The wives of the first 43 presidents were given the title of "First Lady", but that was the past. That's an OLD title from the OLD united states.
It's a new world and it is time for CHANGE. Therefore, its time for a NEW title for the president's wife.
Since America has a Capitalist economy and a president has become more of a figurehead than a leader, and being a good figurehead means being a consumer whore, the new title for the president's wife will be used for advertising space and product placement.
Every four years starting now, a corporation will pay the White House a MASSIVE amount of money to brand the president's wife with their product name, and the wife will be referred to as "First <whatever product bought their name>" as long as their husband stays the president. (For example: First Pepto Bismol, First Quaker Oatmeal, First Extra Strength Vagisil, First Murphy's Butt Lovin Lube, etc.)
This presidential term's wife name advertisement slot has already been purchased by Aunt Jemima.
So, that means Michelle Obama is the nation's first "First Aunt Jemima".
It is oddly coincidental that she strongly resembles Aunt Jemima. If you don't believe me, next time you are in the grocery store LOOK at a bottle of Aunt Jemima... They look so much alike they could be twins!
Also, she's a black chick, and everyone knows black chicks know how to cook.
Imma go have a pancake with a bottle of Michelle Obama now...
Person A: "Hey, you know that closeted muslim that isn't even half as black as Tiger Woods and is primarily middle-eastern and white? The guy people only say is black because black people want to feel included and have a reason to justify going on a power trip and pulling the slavery card again, and the white people feel obligated to go along with the black people because they're too afraid that if they formed their own opinions they'd be called racists? Umm... The guy with the big ears and questionable motives... The one who uses his ethnicity as a scapegoat, but still claims to be against people who are racially biased. I keep forgetting his name..."
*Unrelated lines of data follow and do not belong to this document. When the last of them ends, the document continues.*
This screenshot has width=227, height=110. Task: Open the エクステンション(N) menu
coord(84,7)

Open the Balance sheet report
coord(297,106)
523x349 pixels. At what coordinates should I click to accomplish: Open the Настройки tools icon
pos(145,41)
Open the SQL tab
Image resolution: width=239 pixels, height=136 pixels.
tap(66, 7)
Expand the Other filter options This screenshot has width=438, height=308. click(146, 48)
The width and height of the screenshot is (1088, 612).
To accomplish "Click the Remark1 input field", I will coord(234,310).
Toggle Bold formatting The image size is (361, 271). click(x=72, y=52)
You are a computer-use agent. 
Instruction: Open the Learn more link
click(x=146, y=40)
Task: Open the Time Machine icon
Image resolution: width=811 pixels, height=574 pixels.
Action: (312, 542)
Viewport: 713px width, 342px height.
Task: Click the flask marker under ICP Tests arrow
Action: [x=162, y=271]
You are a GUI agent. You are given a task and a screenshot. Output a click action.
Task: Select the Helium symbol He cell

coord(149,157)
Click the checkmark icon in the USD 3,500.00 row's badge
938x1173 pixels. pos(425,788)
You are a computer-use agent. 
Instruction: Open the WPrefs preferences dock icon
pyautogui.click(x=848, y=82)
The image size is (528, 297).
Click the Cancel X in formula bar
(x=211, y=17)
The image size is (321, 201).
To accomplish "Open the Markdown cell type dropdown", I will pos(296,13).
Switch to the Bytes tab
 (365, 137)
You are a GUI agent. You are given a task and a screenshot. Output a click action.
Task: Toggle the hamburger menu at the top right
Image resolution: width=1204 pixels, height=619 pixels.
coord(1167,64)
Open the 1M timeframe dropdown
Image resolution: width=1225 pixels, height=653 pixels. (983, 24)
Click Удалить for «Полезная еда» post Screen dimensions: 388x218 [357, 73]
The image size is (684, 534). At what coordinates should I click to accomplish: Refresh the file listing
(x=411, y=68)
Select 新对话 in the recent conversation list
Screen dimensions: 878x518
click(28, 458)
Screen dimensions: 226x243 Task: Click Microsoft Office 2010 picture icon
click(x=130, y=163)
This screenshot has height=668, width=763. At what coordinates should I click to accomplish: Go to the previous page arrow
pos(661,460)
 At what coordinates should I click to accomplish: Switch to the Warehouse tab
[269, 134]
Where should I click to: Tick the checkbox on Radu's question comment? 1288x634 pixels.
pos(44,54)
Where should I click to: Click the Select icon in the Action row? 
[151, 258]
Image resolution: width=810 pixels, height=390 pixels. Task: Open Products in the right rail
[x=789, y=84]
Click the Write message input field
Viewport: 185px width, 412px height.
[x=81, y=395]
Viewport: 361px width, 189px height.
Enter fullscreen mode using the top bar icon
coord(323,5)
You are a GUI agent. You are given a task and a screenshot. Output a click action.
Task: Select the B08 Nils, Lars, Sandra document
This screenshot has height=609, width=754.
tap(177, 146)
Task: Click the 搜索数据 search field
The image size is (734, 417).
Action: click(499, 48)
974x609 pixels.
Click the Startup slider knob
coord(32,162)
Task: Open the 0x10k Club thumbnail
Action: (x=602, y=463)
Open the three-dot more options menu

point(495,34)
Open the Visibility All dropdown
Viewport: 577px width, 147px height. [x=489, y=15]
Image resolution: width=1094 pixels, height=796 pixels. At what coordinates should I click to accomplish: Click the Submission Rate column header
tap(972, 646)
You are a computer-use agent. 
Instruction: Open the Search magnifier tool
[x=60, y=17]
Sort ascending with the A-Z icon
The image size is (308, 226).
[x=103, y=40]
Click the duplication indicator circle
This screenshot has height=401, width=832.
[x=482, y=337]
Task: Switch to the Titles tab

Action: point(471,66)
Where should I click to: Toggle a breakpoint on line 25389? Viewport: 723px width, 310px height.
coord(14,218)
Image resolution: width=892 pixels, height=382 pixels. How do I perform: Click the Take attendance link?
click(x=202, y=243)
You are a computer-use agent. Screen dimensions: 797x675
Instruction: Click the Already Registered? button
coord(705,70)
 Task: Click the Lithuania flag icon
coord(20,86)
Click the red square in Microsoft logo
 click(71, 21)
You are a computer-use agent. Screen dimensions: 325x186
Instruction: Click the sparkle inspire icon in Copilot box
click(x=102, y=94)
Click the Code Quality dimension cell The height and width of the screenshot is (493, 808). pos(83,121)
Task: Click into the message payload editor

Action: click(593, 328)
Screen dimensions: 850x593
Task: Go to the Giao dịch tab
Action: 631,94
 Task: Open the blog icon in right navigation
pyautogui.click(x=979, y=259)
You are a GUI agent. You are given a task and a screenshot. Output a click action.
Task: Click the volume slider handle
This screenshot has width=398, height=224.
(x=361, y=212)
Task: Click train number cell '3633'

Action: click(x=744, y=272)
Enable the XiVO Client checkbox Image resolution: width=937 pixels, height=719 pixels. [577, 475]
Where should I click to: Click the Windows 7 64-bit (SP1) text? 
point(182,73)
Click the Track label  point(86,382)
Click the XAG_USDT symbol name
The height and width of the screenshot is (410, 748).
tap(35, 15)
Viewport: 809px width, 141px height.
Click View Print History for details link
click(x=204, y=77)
Person B: "It's not ringing any bells..."

Person A: "Hmm... Oh yeah, his middle name is Hussein and he made it obvious that he intends to anally rape the country and spend a lot of money that's not his to spend. What's his name again?"

Person B: "Oooooh! You mean that douche bag, Barack Obama! What about him?"

Person A: "He's married to the First Aunt Jemima."

Person B: "Wow, she's waaaay too good for that nappy headed moron that got elected president."

Person A: "True dat! I hear the First Aunt Jemima makes a mean stack of pancakes too!"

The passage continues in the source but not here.